Per me, pugliese in esilio volontario, vedere un film di Sergio Rubini è sempre un'emozione.
Mi era successo già - e forse ancora di più - con La terra; la conferma arriva ora da L'uomo nero.
Non v'è dubbio sul fatto che Rubini, ormai più che cinquantenne e da una vita ormai lontano dalla sua terra d'origine, la Puglia, stia vivendo una fase di rivisitazione e riappropriazione delle proprie radici, quelle radici forse a lungo disconosciute e ad un certo punto ritornate prepotentemente alla ribalta del proprio vissuto e del proprio percorso emotivo.
Due cose in particolare mi piace sottolineare: da un lato, il fatto che l'alter ego di Rubini in questi film (qui Fabrizio Gifuni, ne La terra Fabrizio Bentivoglio) vengano sempre rappresentati come persone che hanno fatto fortunate carriere e con un grande successo personale, ma tendenzialmente scialbe, incolore, prive di un'identità vera, che solo la conciliazione con la propria terra fa rivivere. Dall'altro lato, è assolutamente interessante lo sguardo di questi esuli, che certamente colgono della propria realtà originaria molte sfumature che chi ci ha sempre vissuto non è in grado di vedere, ma, nel processo di elaborazione e filtro operato dalla memoria, in qualche maniera fissano la realtà a un momento passato e così continuano a vederla, perdendo in parte la capacità di coglierne l'evoluzione.

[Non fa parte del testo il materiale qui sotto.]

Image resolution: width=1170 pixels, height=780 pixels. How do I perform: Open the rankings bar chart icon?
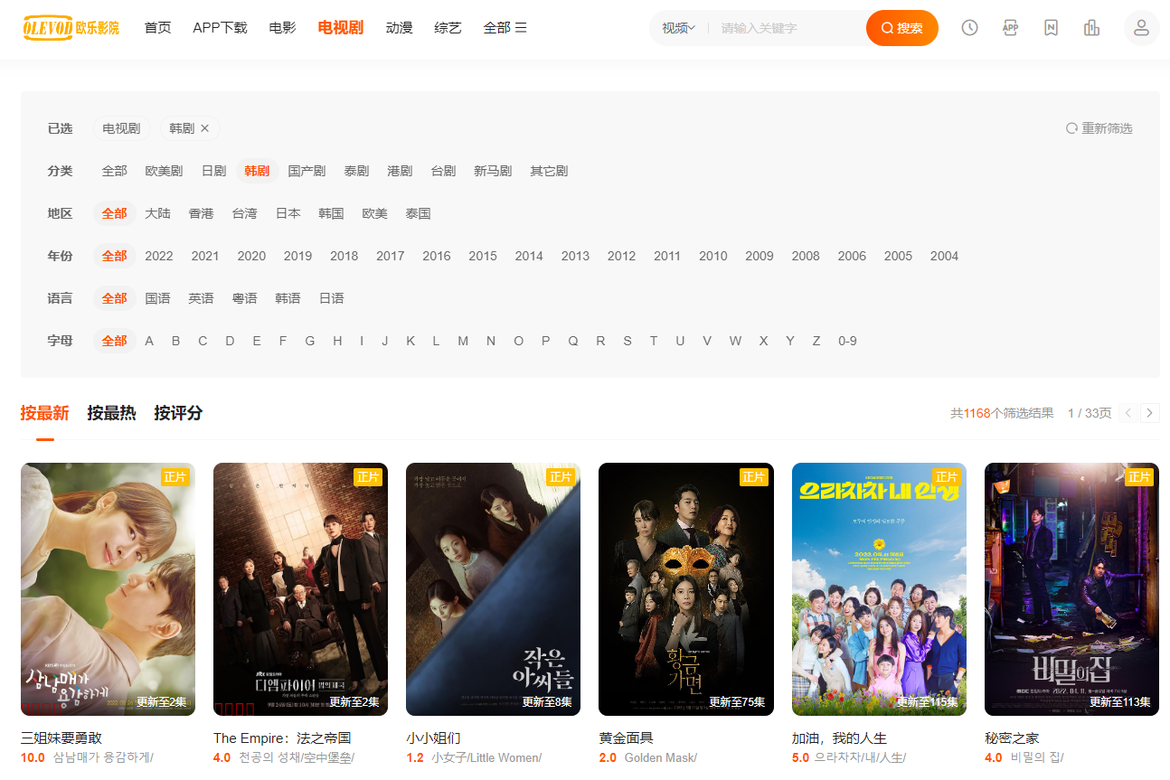click(1091, 28)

Capisco, dunque, anche perché chi va a vedere i film di Rubini senza avere alle spalle un vissuto emotivo in qualche misura comparabile può apprezzare l'invenzione narrativa e la bravura degli interpreti, ma tutto sommato non riesce a coglierne messaggi realmente generalizzabili. E così sicuramente il piccolo Guido Giaquinto è bravo e fa tenerezza, Rubini, Scamarcio e la Golino tengono molto bene la scena ed evitano ai loro personaggi il macchiettismo, però solo a chi questo percorso lo ha vissuto sulla propria pelle il film permette di vivere un'avventura emotiva forte.
Non possiamo non provare una stretta al cuore quando lo zio Pinuccio dice al piccolo Gabriele: "Le cose a volte non sono come sembrano", perché bisogna avere la pazienza di aspettare che disvelino la loro vera natura.
E forse anche questa nostra insensata vita che ci allontana per riavvicinarci, che prima ci fa inseguire la nostra identità lontano dai luoghi e dalle persone della nostra infanzia, perché solo la distanza ci fa capire ciò che ci differenzia, alla fine ci fa ritornare lì dove tutto è cominciato, perché solo lì capiamo ciò che inesorabilmente ci appartiene e ci dà continuità.